Une étude menée par des spécialistes des cétacés confirme le danger que représentent les sonars militaires pour les cétacés, notamment les baleines à bec de Cuvier.

A l’instar des humains qui pratiquent la plongée, les baleines à bec peuvent souffrir de la maladie de décompression lorsqu’elles sont confrontées à des sonars militaires, confirment des chercheurs qui recommandent de limiter le recours à ces équipements en Méditerranée.

Des échouages massifs de cétacés se sont accrus avec le développement des sonars à moyenne fréquence

Le lien entre les échouages massifs de certaines espèces de baleines et les exercices militaires en mer utilisant des sonars de moyenne fréquence est « très clair », assure à l’AFP Yara Bernaldo de Quiros, de l’Université de Las Palmas de Gran Canaria (Espagne). Elle signe avec 20 autres spécialistes des cétacés une étude parue le 31 janvier 2019 dans la revue Proceedings of the Royal Society B, qui fait le point sur la question. Les scientifiques se sont concentrés sur le cas des baleines à bec, notamment celle de Cuvier.

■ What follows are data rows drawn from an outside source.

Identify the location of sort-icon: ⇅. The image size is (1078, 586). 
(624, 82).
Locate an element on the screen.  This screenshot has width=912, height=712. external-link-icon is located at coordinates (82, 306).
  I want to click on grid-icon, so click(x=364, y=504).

Ces mammifères marins très discrets, qui passent la majeure partie de leur temps sous l’eau, sont des champions de la plongée, à la fois en profondeur et en durée d’apnée.

Un échouage de cétacés est qualifié de « massif » lorsque deux individus ou plus viennent mourir sur le rivage dans la même zone géographique et sur une durée rapprochée.

« Alors que les échouages massifs de baleines à bec étaient très rares avant les années 1960, ils se sont nettement accrus avec le développement de sonars à moyenne fréquence » (4,5-5,5 kHz) utilisés par les navires militaires pour détecter des sous-marins », souligne l’étude.

Entre 1960 et 2004, 121 échouages collectifs de baleines à bec ont été recensés. La baleine de Cuvier est l’espèce la plus touchée avec 61 échouages collectifs.

Des cétacés qui meurent à cause d’un problème de décompression

Si la simultanéité entre ces événements et les exercices navals a commencé à être repérée dès la fin des années 1980, la raison médicale de la mort des cétacés n’a été établie qu’après l’échouage massif de 14 baleines à bec en 2002, sur une île des Canaries lors d’un exercice naval de l’OTAN. L’autopsie des cétacés, menée dans la foulée par l’équipe d’Antonio Fernandez de l’Université de Las Palmas de Gran Canaria, a révélé des lésions correspondant à la maladie de décompression. Celle-ci est due à la formation de bulles de gaz, notamment d’azote, dans les tissus et les vaisseaux suite à des changements de pression.

Mais pourquoi ces « as de la plongée » seraient-ils confrontés au même mal que le plongeur qui ne respecte pas les consignes de sécurité ?

« Nous pensons que c’est en raison du stress », indique Yara Bernaldo de Quiros. « Vraisemblablement, les baleines prennent peur » et « s’éloignent très vigoureusement » de la source du bruit, dit-elle. « La réponse au stress prend le pas sur le comportement habituel de plongée ». De l’azote s’accumule dans le corps des cétacés, des bulles de gaz se forment et peuvent provoquer une embolie ou une détérioration des organes.

Préoccupé, le Parlement européen a appelé en 2004 à adopter un moratoire sur le déploiement de ces sonars militaires de forte intensité.

« Seule l’Espagne a adopté ce moratoire, qui est appliqué uniquement dans les eaux des Canaries », dans l’Atlantique, relèvent les chercheurs de l’étude. « Depuis le début de ce moratoire en 2004, aucun échouage massif de baleines à bec n’a été détecté aux Canaries », se félicitent les chercheurs, qui recommandent « un moratoire sur les sonars moyenne fréquence dans les régions où des échouages massifs continuent à se produire, comme la Méditerranée ».